◆ **To be done**: Reproduce verbatim the lines below, beginning at the line that contains "Given: Click the Export to Text button" and stopping after the line that contains "Looking at the". Omit the pictures from your answer.

◆ **Supplied material**:
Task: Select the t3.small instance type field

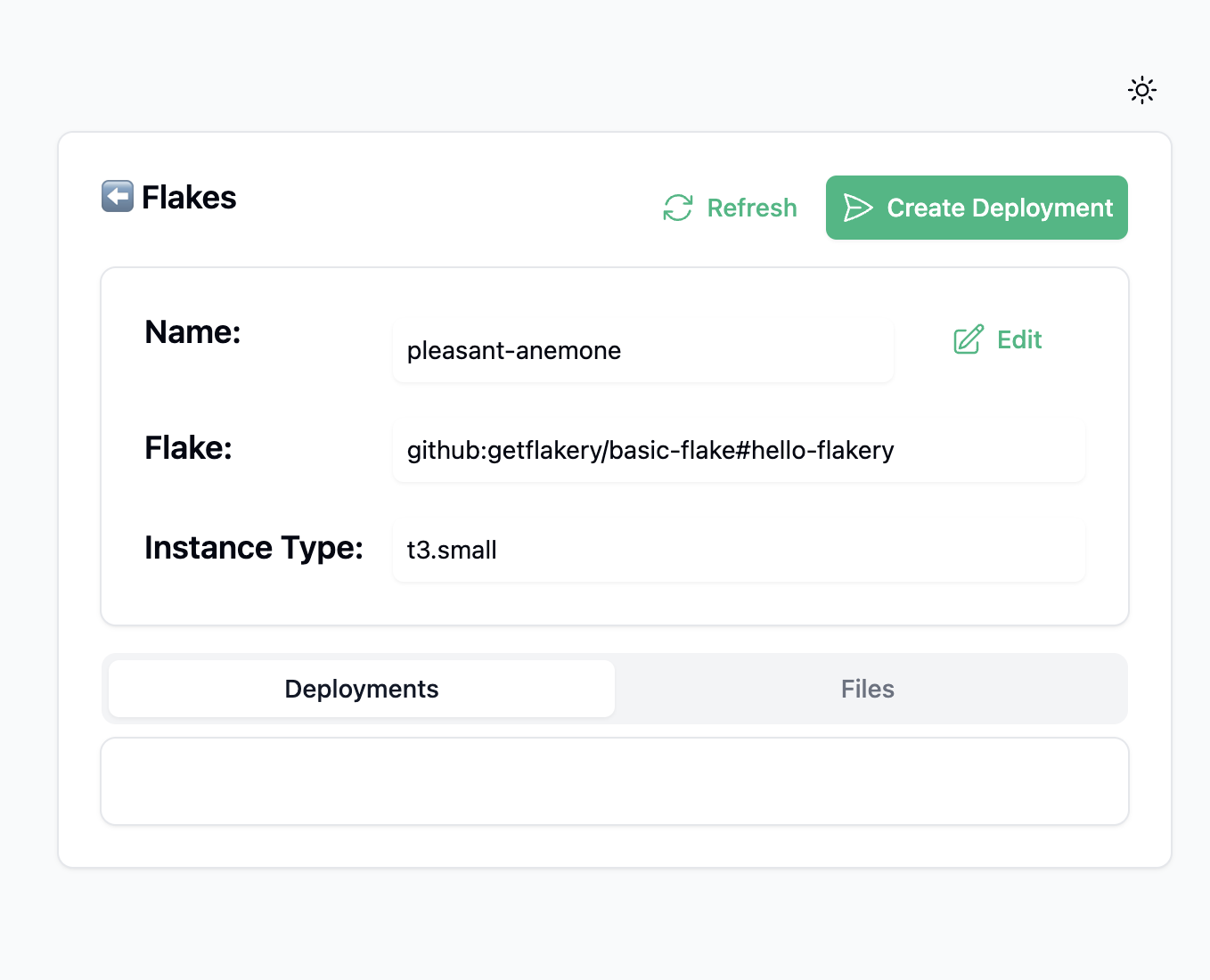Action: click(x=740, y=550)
---
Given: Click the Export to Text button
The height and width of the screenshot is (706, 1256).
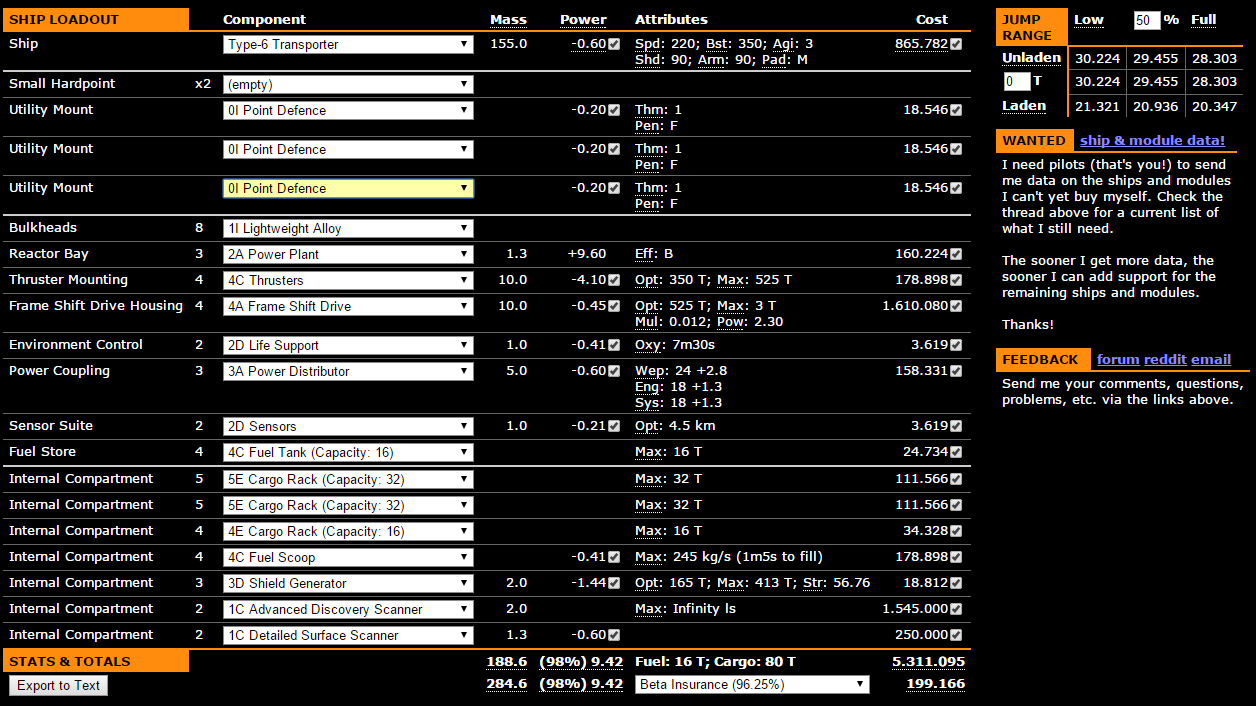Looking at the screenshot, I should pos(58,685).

◆ **Response to this task**:
Given: Click the Export to Text button
The height and width of the screenshot is (706, 1256).
Looking at the screenshot, I should pos(58,685).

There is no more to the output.